Почти всю жизнь Яков провел в лесу, но никогда не считал себя одиноким. Товарищем, другом и честным свидетелем был для него лес… Всегда можно заглушить совесть словами. А лес не расспрашивал. Лес молчал.
Сейчас Яков шел по темному лесу как приисковая лошадь, ни на что не глядя… Пихтовые лапы гладили его по лицу. Они были мягкие, теплые. Он натыкался на кусты, на толстые сучья. Понуро обходил их и шел дальше. Он хорошо знал дорогу на Сорочий Ручей, ходил по ней десятки раз — и днем и ночью.
Но лес не любит людей с нечистой совестью. Яков занес ногу, качнулся и, не нащупав земли, отскочил. Откуда взялся этот чертов овраг? Яков огляделся и, не веря себе, подошел к самому краю; стоял, глядел в черный провал. Он понял, что сбился с тропы, можно сказать, заблудился. Из черного провала тянуло теплом и гнилью.

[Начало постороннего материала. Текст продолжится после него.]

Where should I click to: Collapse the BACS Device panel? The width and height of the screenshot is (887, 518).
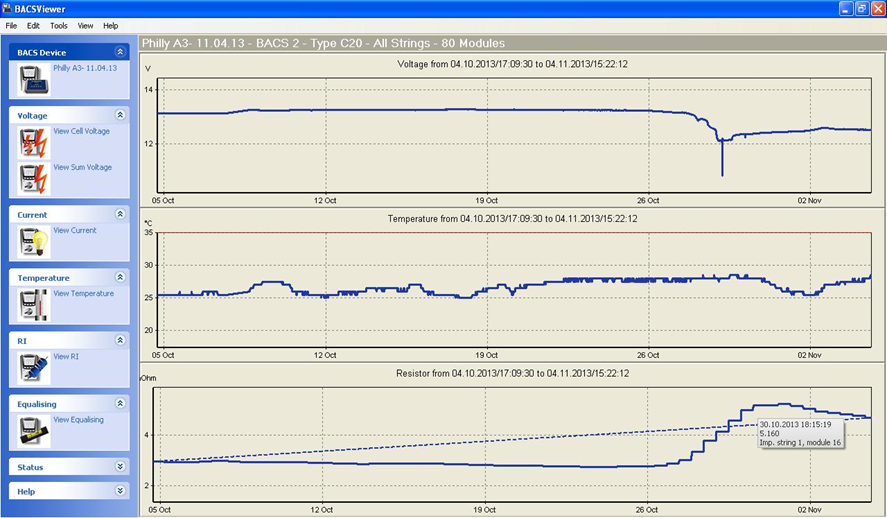[x=120, y=52]
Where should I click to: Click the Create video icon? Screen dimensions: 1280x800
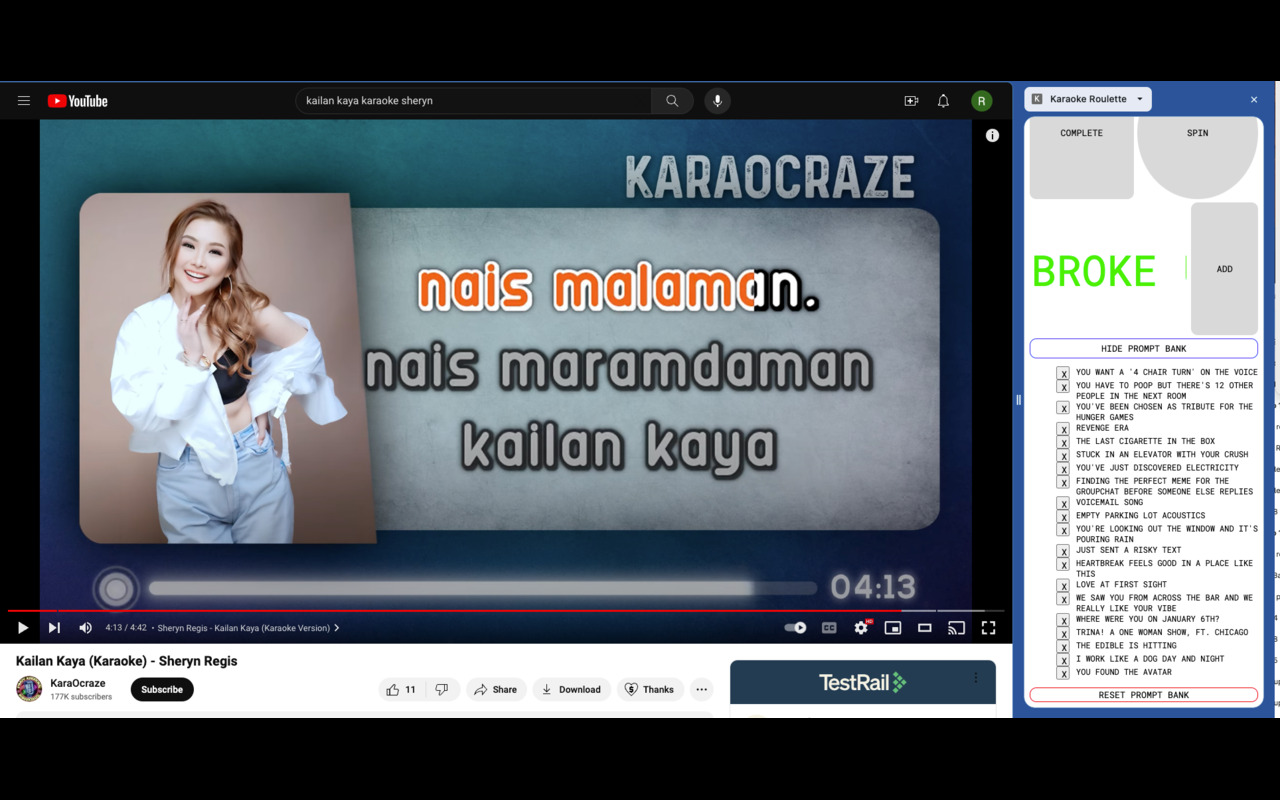point(910,100)
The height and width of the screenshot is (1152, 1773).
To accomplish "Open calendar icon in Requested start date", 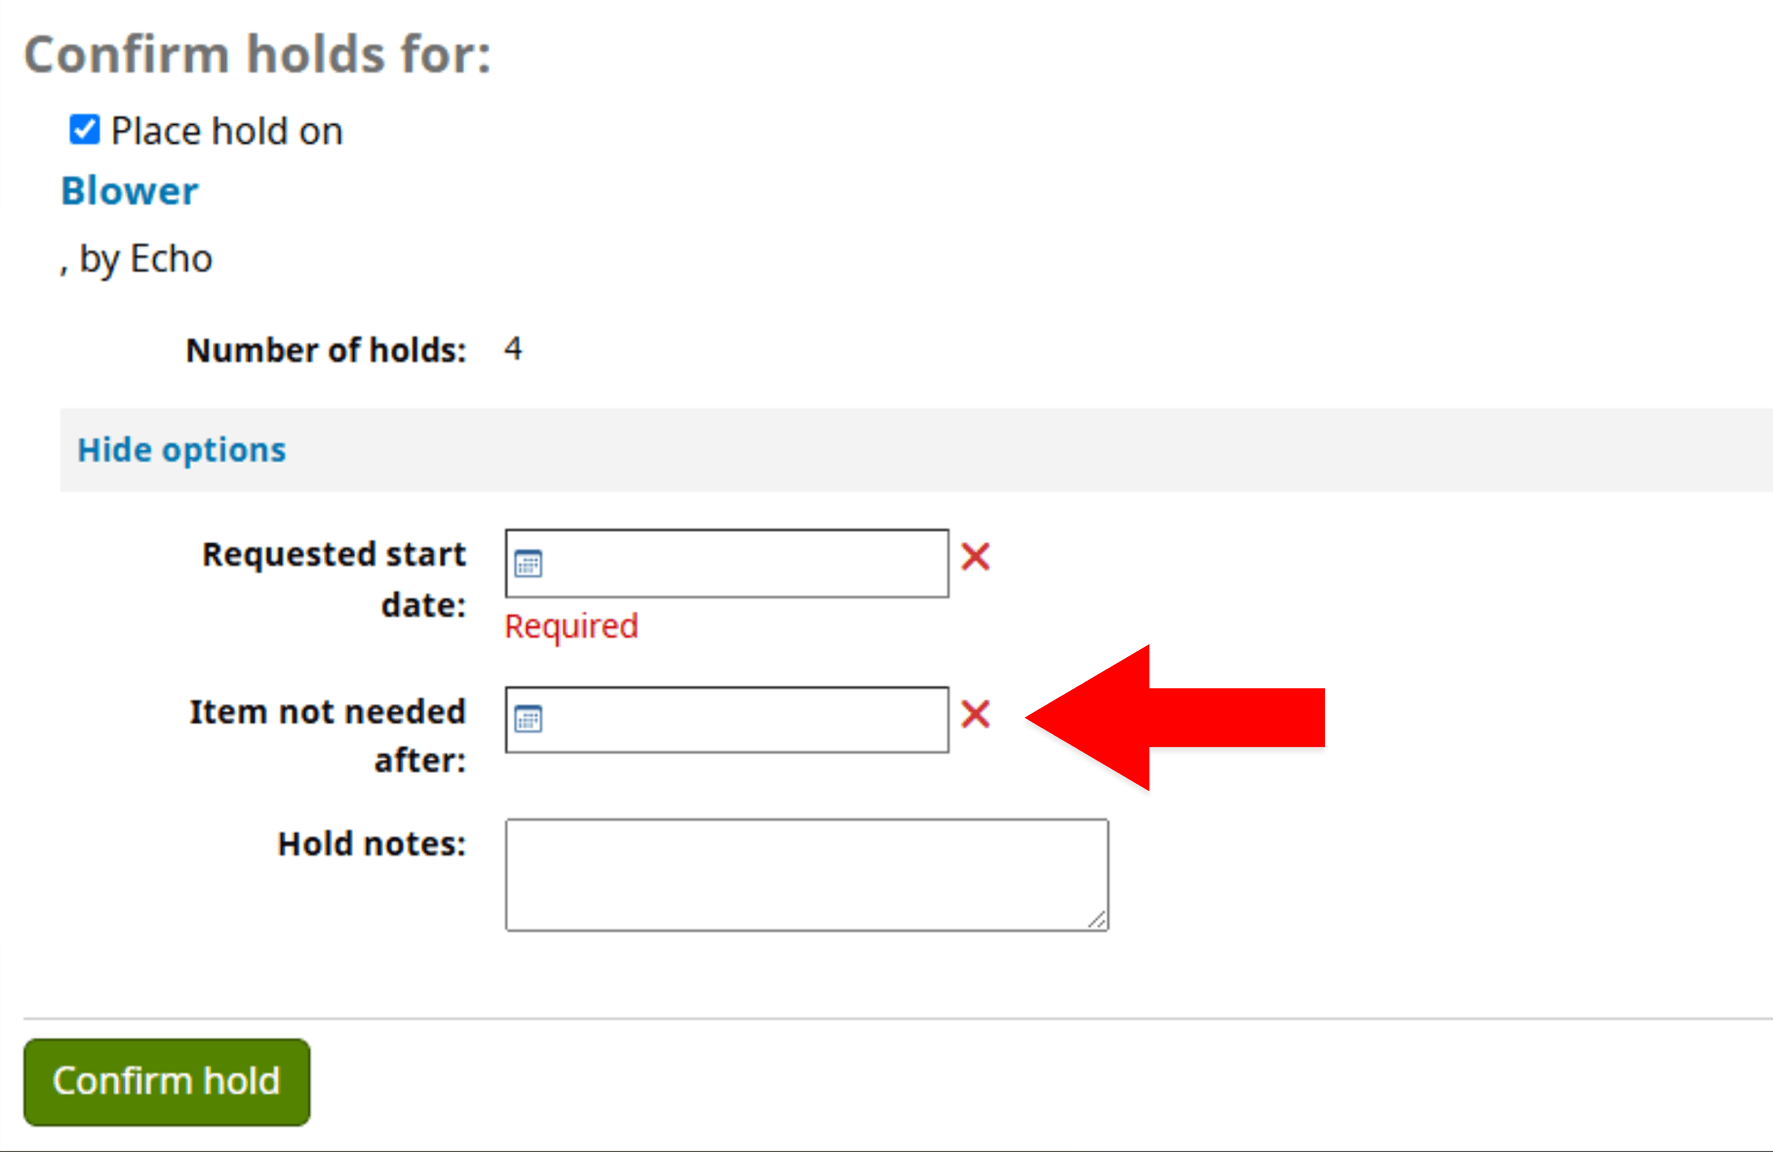I will (528, 564).
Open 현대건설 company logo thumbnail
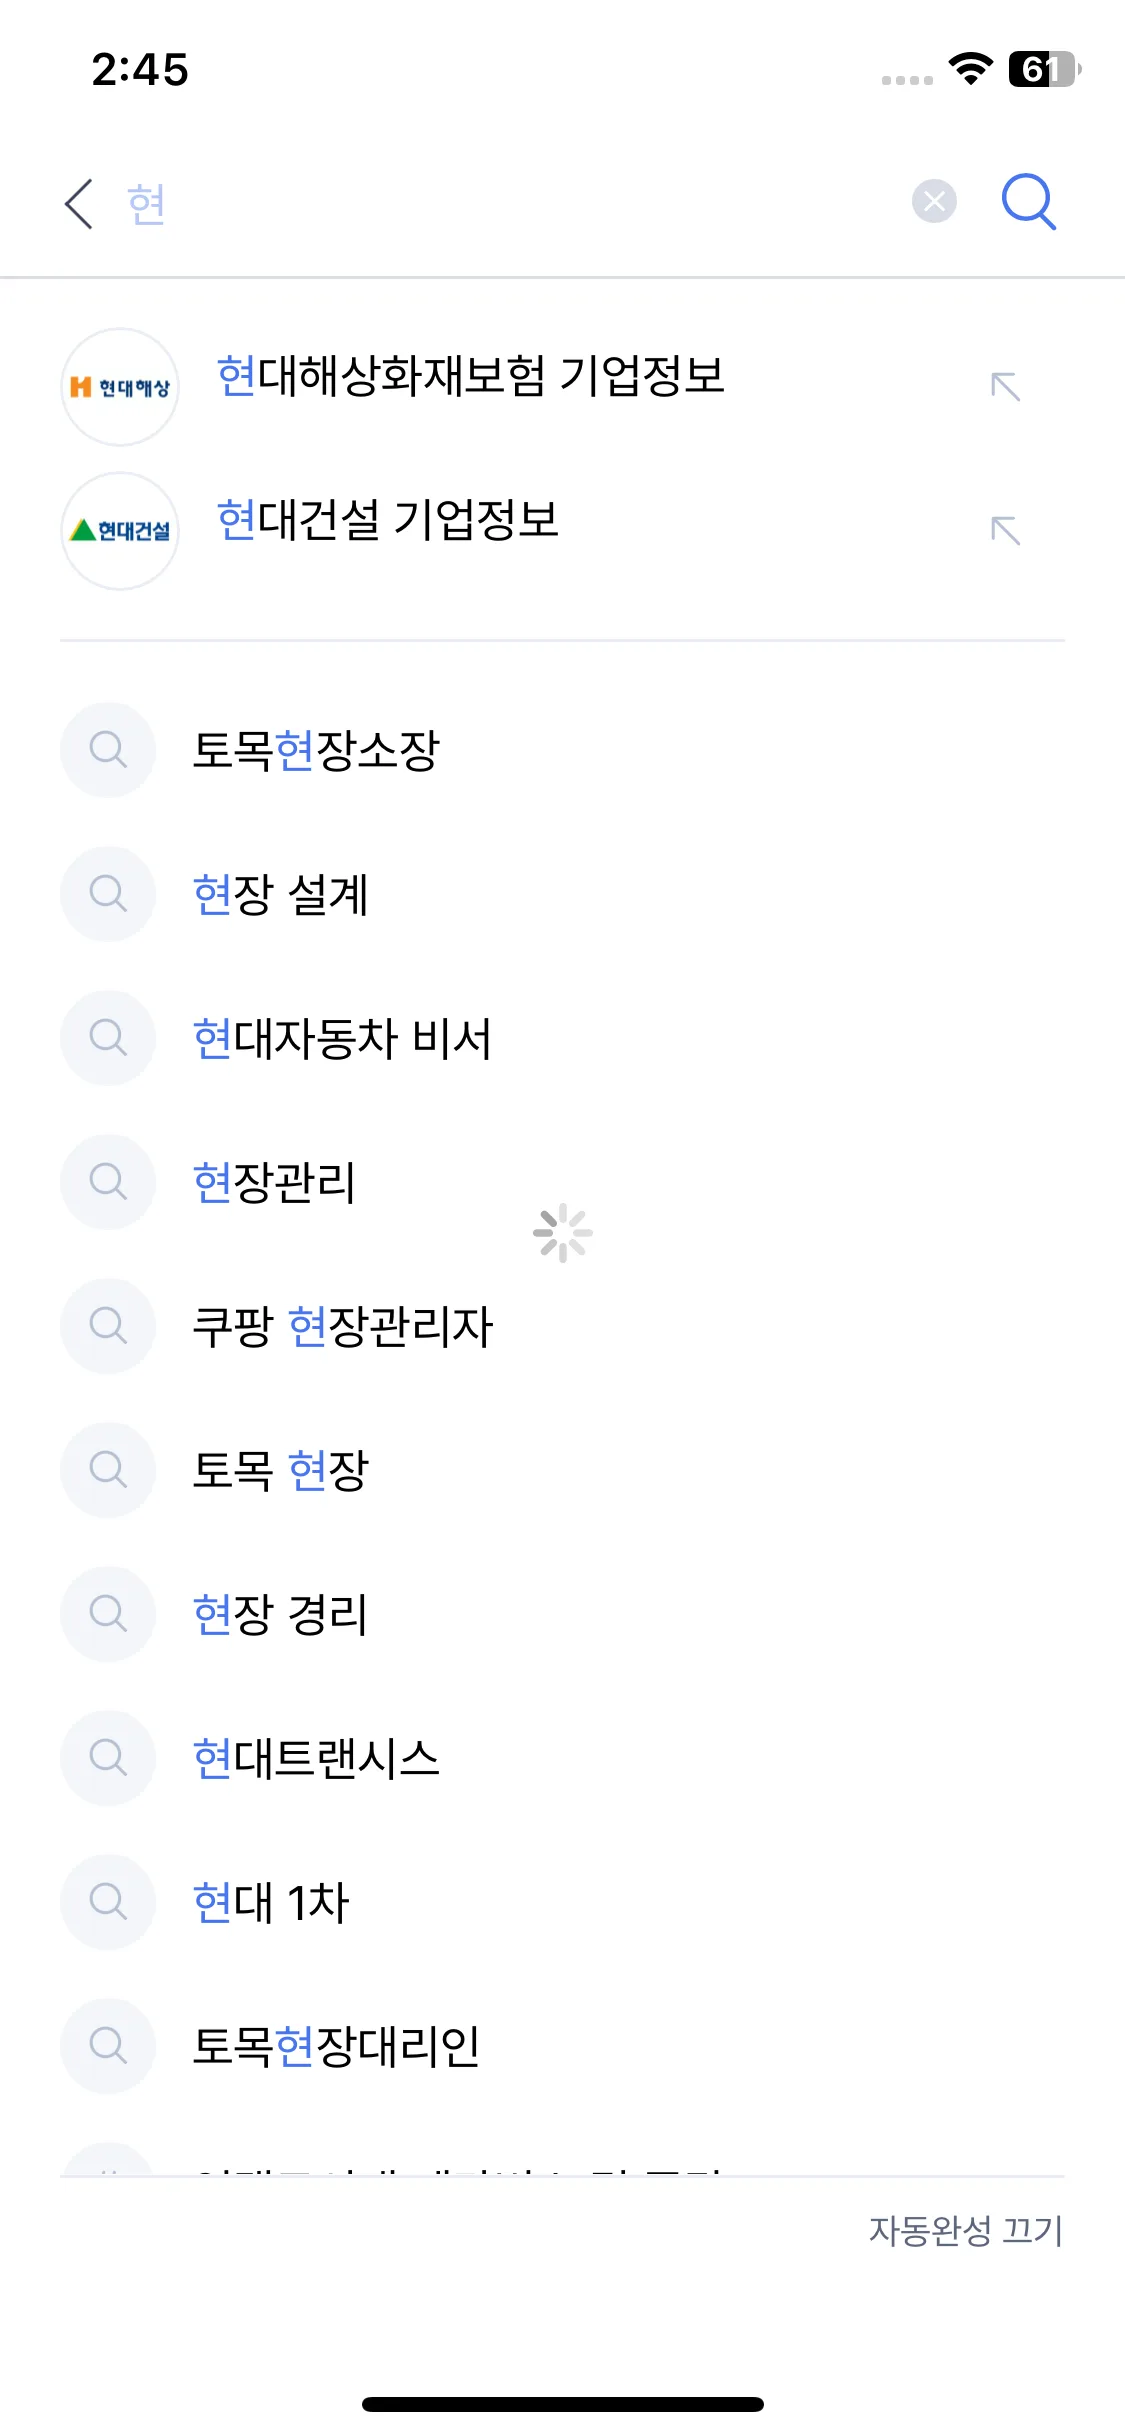1125x2436 pixels. pos(120,531)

Ночь была на исходе. Яков ушел от оврага и сел на поваленную осину. Она была гладкой и холодной. Он решил ждать рассвета здесь… Темный, молчаливый лес был свидетелем. Яков думал честно… Если обидит или, не дай бог, убьет Никифор парня, и его, Якова, будет в том вина. Кровь останется на золоте, теплая ребячья кровь. А может, все обойдется по-хорошему: и ребята вернутся домой, живы-здоровы, и жила останется ему? Настоящая жила. Такую он тридцать лет искал… Сколько зла в Никифоре, бережет он Сорочий Ручей, как пес. А зачем ему золото? К чему? И ребятам тоже оно не нужно, так, балуются… Яков вспомнил первую встречу с ребятами… Пожалуй, не баловство это, не упрямство, а что-то другое. Только что? Непонятно… Может, премию хотят получить? Нет, не то — ради премии на такое не пойдешь… Уверенно… Смело идут мураши. Силу свою чувствуют. Где она, сила-то их? В чем? На строительстве он видел таких, одержимых. Себя такие не щадили на работе, а получали такой же паек, как и все.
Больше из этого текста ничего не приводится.